WORK REQUEST: Find the string "section" in the data, and copy out each line that has it.

Records from a collection

----

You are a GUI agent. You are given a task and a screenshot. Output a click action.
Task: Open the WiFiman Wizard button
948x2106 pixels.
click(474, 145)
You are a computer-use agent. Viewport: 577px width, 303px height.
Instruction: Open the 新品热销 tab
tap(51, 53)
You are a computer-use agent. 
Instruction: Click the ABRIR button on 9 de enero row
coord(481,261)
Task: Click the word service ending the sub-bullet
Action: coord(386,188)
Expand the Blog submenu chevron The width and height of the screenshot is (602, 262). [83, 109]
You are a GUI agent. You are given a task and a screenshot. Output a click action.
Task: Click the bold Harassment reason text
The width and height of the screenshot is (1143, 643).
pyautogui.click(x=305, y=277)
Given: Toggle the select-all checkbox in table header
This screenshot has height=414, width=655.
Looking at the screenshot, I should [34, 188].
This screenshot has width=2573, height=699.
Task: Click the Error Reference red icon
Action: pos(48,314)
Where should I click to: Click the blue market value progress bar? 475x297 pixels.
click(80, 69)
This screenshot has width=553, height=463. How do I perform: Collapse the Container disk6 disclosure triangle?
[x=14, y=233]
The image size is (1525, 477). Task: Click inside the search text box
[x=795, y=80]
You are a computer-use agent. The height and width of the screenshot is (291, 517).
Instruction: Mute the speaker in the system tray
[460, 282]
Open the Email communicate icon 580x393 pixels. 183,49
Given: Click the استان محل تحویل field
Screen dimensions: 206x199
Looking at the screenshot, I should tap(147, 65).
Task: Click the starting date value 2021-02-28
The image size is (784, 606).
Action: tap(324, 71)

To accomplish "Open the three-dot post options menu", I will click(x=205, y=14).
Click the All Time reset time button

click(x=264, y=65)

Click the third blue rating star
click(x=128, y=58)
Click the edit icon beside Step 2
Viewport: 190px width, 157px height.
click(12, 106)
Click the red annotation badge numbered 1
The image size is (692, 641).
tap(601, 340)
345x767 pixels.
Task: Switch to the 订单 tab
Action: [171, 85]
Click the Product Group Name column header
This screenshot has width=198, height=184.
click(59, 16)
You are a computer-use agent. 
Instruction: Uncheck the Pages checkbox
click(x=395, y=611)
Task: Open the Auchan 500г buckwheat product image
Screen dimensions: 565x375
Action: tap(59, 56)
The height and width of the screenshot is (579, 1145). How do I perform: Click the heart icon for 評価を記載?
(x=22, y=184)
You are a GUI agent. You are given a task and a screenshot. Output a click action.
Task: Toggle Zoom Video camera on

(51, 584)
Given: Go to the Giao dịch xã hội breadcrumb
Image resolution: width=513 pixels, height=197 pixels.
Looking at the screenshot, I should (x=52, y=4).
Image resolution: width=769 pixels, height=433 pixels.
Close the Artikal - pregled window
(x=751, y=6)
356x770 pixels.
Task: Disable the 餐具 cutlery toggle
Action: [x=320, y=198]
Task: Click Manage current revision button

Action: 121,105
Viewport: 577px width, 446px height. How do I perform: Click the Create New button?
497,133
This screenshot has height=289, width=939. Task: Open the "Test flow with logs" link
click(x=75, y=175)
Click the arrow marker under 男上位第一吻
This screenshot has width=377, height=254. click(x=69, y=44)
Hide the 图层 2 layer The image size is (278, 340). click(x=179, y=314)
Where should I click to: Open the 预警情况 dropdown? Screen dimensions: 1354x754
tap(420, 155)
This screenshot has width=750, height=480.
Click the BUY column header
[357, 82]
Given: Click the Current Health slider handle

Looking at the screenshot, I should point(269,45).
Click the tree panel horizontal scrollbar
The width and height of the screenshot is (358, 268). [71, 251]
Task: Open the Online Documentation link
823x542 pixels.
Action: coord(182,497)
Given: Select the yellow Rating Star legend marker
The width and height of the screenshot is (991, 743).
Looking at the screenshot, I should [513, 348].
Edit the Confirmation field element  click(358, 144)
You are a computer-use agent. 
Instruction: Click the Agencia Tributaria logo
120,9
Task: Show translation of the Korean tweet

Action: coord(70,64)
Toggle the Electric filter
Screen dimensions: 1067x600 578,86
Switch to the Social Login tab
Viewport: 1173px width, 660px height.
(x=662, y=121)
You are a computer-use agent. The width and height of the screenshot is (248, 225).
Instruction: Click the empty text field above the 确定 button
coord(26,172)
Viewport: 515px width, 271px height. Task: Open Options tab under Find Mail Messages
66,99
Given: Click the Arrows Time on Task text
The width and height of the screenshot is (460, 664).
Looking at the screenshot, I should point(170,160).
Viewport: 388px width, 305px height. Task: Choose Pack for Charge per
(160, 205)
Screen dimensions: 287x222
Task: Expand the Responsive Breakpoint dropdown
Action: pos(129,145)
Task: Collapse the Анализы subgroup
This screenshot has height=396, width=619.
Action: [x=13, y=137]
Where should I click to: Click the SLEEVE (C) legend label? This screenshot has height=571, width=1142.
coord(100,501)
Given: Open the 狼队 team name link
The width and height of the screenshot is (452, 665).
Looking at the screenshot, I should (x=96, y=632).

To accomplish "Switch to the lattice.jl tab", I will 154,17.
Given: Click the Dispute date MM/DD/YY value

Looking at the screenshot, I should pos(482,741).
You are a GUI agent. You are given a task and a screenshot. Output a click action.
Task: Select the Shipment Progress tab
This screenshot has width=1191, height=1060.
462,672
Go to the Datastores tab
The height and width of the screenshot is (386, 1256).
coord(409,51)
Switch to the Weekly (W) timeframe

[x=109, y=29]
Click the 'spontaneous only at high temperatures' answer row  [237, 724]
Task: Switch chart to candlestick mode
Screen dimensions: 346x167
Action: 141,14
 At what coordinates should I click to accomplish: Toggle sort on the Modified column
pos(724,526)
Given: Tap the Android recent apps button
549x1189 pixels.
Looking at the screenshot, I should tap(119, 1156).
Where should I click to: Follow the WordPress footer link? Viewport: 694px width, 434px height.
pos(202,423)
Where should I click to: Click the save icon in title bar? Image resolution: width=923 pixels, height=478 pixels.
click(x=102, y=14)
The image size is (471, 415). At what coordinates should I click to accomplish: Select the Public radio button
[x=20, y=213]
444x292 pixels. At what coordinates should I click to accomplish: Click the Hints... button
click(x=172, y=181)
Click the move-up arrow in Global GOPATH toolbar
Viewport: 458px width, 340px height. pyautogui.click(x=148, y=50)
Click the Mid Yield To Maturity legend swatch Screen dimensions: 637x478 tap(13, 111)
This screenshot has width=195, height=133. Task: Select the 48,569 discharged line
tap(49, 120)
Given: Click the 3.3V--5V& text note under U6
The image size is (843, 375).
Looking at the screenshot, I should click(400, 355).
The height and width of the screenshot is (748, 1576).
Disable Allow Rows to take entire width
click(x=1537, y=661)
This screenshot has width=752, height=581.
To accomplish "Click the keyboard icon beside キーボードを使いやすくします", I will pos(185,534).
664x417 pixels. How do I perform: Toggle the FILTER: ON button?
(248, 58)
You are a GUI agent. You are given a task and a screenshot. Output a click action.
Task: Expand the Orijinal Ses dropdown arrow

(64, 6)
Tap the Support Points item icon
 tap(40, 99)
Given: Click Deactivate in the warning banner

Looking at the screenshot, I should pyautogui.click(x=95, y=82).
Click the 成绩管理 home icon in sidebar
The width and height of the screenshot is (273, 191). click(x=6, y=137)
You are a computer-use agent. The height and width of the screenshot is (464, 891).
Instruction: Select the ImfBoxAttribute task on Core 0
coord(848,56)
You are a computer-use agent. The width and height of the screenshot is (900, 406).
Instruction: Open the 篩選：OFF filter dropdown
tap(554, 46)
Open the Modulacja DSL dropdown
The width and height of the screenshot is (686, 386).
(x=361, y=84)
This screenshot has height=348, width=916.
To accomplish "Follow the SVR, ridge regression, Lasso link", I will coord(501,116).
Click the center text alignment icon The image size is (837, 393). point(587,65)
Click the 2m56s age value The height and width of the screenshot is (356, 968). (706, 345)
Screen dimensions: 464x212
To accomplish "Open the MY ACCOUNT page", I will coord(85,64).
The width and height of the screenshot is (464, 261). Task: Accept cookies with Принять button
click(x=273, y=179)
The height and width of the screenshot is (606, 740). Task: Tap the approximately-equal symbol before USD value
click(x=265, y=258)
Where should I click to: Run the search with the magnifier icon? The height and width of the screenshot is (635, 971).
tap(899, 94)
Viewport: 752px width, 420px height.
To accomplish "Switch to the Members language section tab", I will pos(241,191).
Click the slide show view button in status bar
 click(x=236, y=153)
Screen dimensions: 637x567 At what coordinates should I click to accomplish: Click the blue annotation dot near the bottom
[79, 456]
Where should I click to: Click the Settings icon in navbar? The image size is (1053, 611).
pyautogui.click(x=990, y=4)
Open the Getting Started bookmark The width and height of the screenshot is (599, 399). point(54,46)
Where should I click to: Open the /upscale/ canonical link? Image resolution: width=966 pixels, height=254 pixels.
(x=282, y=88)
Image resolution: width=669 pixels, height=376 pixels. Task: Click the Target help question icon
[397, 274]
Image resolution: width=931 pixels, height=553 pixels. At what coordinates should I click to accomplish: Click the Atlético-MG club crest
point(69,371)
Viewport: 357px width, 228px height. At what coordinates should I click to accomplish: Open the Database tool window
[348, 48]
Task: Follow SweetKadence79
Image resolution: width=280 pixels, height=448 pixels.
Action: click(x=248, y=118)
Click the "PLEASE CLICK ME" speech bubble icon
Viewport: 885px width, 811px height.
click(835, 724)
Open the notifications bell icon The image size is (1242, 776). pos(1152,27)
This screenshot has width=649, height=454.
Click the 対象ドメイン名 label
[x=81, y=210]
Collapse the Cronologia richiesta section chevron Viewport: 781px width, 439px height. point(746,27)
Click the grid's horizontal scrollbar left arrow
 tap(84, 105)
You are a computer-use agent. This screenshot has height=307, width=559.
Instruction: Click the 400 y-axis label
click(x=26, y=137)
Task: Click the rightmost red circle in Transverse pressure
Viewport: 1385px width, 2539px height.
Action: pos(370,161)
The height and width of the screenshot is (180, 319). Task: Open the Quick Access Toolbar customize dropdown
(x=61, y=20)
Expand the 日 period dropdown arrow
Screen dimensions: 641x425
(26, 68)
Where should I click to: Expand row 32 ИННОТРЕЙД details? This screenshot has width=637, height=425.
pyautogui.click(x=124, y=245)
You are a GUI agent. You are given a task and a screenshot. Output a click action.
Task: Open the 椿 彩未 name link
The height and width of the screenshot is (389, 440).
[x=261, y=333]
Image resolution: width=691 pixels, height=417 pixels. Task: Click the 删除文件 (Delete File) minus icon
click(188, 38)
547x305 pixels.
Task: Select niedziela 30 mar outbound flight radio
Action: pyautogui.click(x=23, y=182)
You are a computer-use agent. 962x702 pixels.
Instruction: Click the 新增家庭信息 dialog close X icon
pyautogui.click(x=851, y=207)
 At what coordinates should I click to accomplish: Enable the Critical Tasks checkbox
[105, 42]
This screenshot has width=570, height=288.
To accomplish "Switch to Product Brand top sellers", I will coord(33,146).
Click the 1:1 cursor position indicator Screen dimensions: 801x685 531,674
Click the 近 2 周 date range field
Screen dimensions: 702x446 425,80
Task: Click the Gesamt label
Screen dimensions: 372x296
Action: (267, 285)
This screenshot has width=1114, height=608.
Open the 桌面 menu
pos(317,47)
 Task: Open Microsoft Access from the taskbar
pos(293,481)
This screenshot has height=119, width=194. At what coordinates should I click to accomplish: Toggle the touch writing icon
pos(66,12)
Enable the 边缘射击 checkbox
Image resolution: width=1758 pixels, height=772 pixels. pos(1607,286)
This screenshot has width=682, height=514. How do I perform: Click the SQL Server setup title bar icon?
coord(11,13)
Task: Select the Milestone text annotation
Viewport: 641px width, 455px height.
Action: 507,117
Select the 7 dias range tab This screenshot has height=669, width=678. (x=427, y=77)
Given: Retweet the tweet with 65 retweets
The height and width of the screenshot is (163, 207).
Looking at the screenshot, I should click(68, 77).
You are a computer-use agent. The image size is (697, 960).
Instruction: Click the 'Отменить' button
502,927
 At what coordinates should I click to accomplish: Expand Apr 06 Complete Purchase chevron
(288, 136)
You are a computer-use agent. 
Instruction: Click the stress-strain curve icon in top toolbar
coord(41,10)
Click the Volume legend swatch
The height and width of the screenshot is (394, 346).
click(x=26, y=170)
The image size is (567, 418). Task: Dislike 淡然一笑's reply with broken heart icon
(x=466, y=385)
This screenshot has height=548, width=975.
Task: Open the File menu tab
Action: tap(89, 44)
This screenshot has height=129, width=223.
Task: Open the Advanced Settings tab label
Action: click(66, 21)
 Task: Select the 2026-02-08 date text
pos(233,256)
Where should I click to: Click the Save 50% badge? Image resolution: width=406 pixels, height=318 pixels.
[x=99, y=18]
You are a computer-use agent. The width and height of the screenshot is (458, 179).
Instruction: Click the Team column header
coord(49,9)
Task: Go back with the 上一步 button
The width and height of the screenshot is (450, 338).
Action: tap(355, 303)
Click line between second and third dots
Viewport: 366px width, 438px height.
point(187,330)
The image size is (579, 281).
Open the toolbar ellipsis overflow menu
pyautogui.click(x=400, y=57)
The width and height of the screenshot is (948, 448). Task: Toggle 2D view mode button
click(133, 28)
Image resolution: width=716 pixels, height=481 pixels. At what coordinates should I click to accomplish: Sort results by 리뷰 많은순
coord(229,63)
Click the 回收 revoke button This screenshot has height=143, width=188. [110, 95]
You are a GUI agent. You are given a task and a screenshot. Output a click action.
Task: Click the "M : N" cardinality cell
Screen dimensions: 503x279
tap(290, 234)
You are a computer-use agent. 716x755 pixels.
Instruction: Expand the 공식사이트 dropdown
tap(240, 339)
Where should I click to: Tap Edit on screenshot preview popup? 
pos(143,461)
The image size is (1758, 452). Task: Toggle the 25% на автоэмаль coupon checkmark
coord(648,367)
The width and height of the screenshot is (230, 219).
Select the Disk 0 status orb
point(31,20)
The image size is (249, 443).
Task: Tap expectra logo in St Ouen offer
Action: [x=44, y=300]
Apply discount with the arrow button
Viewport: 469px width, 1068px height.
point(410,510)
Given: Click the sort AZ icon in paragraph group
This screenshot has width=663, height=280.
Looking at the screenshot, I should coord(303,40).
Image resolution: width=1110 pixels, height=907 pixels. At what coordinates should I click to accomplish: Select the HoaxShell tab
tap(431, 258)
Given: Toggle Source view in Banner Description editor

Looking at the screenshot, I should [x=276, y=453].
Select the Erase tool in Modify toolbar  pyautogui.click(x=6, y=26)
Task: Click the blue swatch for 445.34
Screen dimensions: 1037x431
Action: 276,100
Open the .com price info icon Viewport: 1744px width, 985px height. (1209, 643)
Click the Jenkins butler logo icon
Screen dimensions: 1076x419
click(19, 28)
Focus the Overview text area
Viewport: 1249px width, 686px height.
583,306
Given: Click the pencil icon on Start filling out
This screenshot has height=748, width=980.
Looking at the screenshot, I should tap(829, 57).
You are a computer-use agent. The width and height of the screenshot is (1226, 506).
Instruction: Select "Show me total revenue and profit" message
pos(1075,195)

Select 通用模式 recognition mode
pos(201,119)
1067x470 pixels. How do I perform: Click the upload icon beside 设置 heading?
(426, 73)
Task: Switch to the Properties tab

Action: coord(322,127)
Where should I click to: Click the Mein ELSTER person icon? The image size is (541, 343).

----

ANSWER BELOW:
To accomplish "Switch to the Members language section tab", I will pos(241,191).
Collapse the Cronologia richiesta section chevron Viewport: 781px width, 439px height. point(746,27)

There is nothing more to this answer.